YOUR TASK ▸
Rewrite the records from the line containing "Click the red asterisk beside Nama" through the line containing "(x=14, y=113)" as a numbered list, skipping blank lines and leaving out the pictures.

DATA PROVIDED ▸
* * *

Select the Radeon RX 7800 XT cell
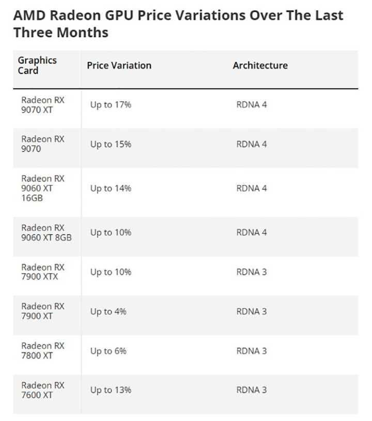The image size is (372, 421). point(43,351)
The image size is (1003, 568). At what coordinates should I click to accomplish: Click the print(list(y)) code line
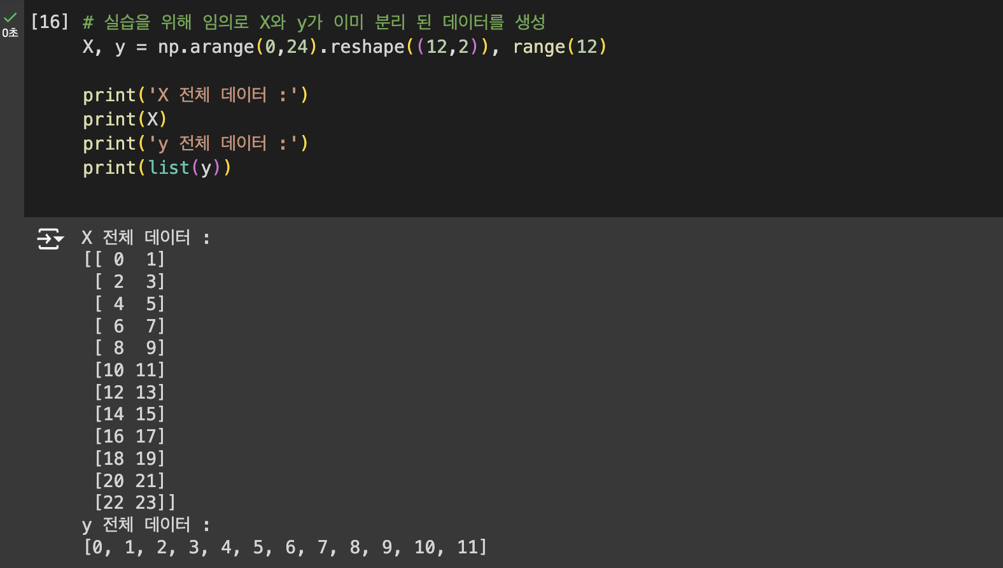click(157, 168)
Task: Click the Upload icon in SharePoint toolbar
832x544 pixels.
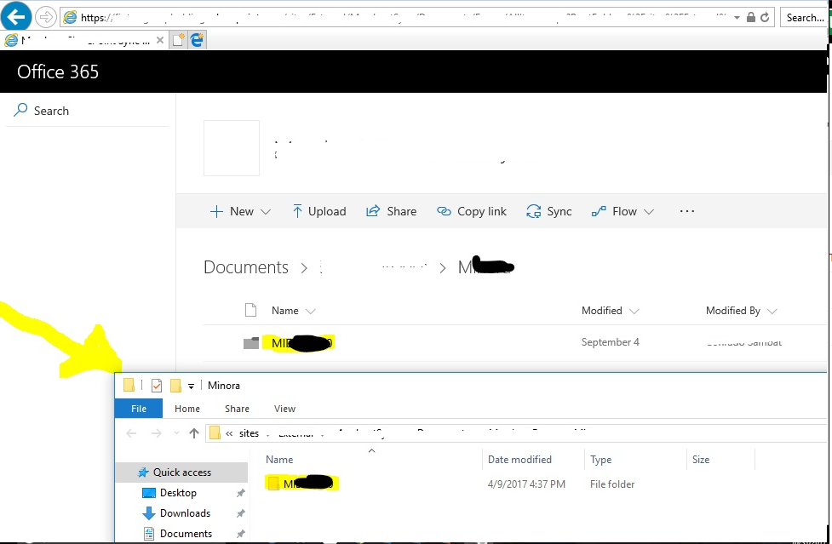Action: [297, 210]
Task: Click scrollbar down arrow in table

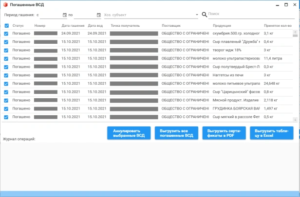Action: [295, 120]
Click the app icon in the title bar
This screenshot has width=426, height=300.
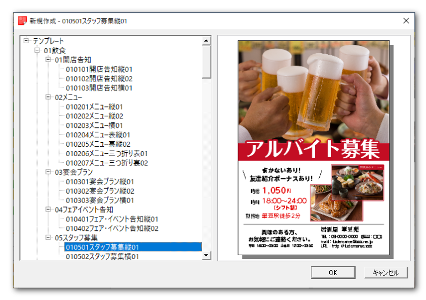pyautogui.click(x=22, y=21)
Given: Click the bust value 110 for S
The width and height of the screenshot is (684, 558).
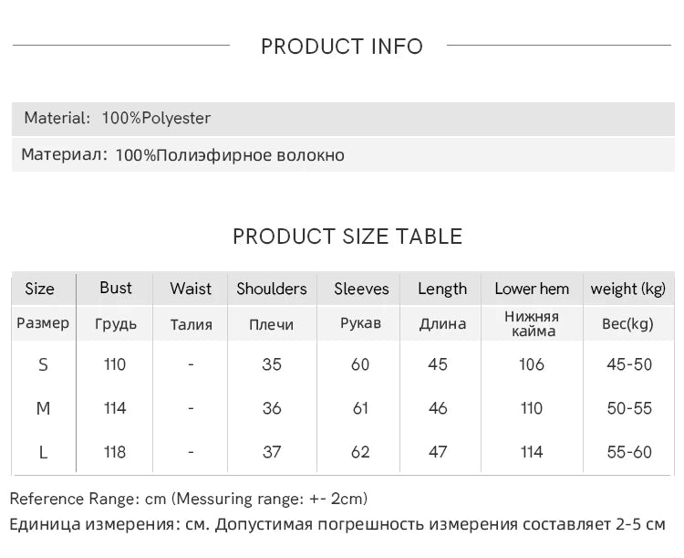Looking at the screenshot, I should [x=115, y=364].
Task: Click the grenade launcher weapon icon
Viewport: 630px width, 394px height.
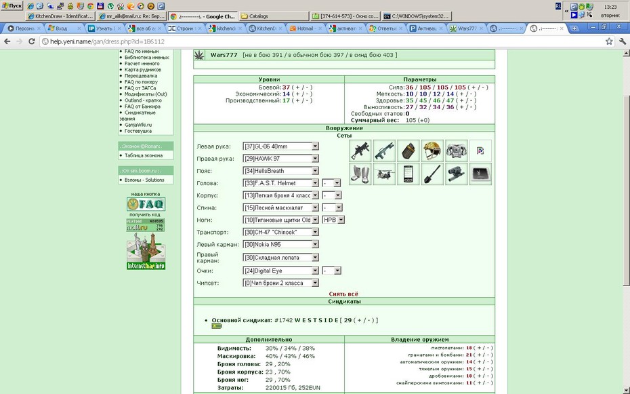Action: pyautogui.click(x=360, y=151)
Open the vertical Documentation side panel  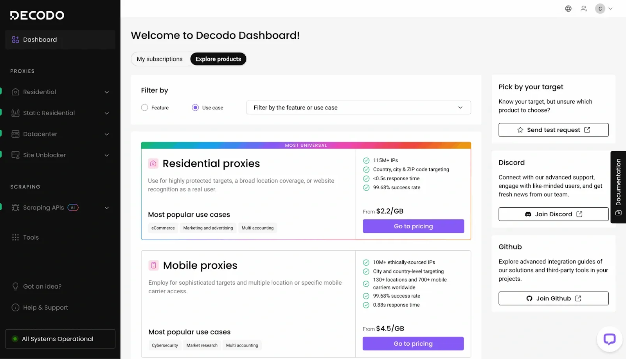618,187
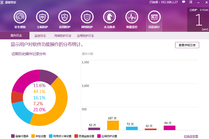Click the blue 网络防火墙设置 legend swatch
Screen dimensions: 209x139
(x=51, y=136)
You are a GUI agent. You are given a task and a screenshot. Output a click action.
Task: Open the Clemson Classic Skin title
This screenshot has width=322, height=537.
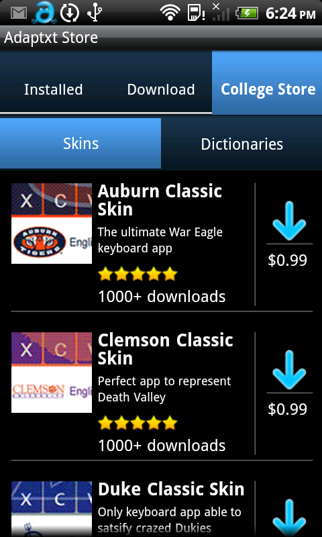click(166, 349)
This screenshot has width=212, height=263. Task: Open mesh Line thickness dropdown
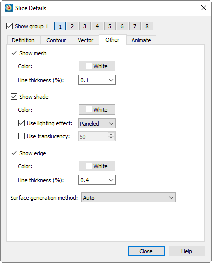pos(97,80)
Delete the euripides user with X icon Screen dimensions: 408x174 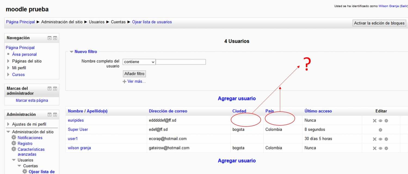point(375,121)
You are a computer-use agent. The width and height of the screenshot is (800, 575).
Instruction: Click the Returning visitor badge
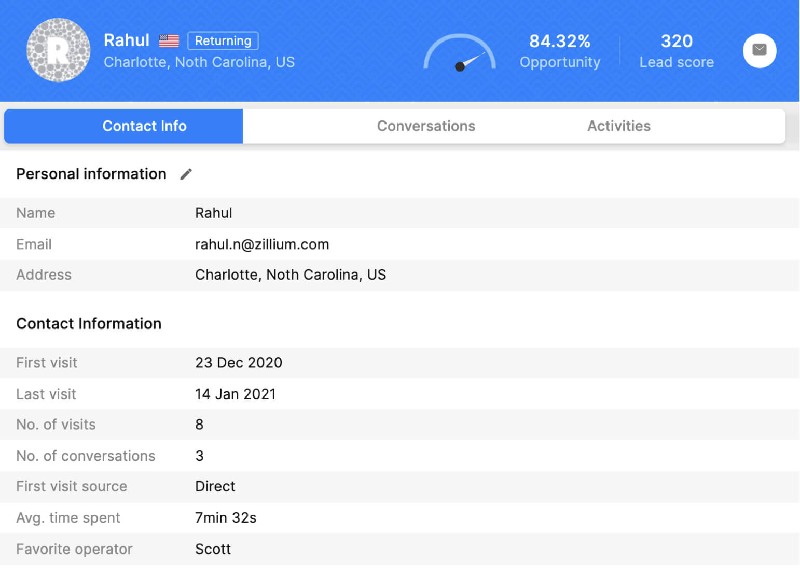(x=223, y=40)
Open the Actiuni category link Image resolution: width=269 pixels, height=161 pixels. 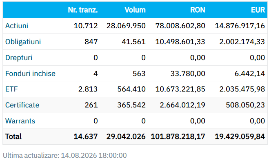[17, 26]
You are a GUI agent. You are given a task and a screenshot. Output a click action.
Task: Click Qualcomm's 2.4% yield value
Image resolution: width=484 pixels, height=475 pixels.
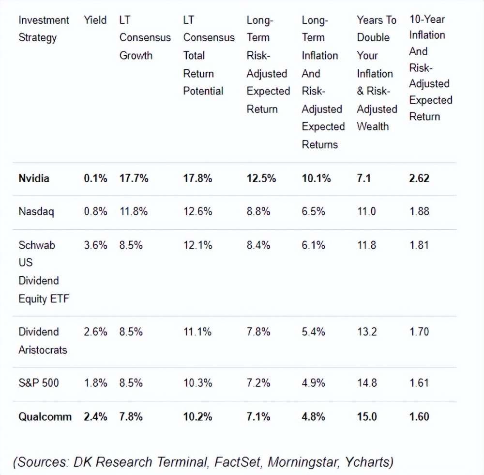(95, 417)
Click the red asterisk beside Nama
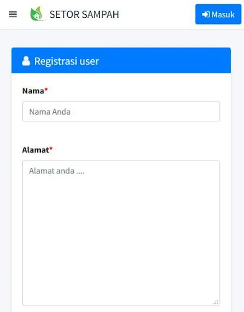Image resolution: width=244 pixels, height=312 pixels. click(x=46, y=89)
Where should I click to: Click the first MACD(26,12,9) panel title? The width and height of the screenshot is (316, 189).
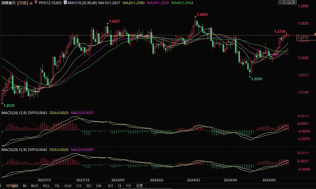(x=14, y=113)
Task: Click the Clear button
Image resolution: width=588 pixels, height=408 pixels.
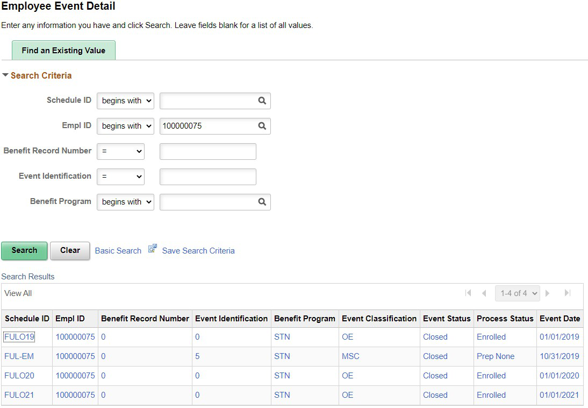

* * *

OUTPUT FOR THIS TASK ▸
1. Click the red asterisk beside Nama
2. Image resolution: width=244 pixels, height=312 pixels. click(x=46, y=89)
3. Where should I click to: Click the first MACD(26,12,9) panel title? The width and height of the screenshot is (316, 189).
4. (x=14, y=113)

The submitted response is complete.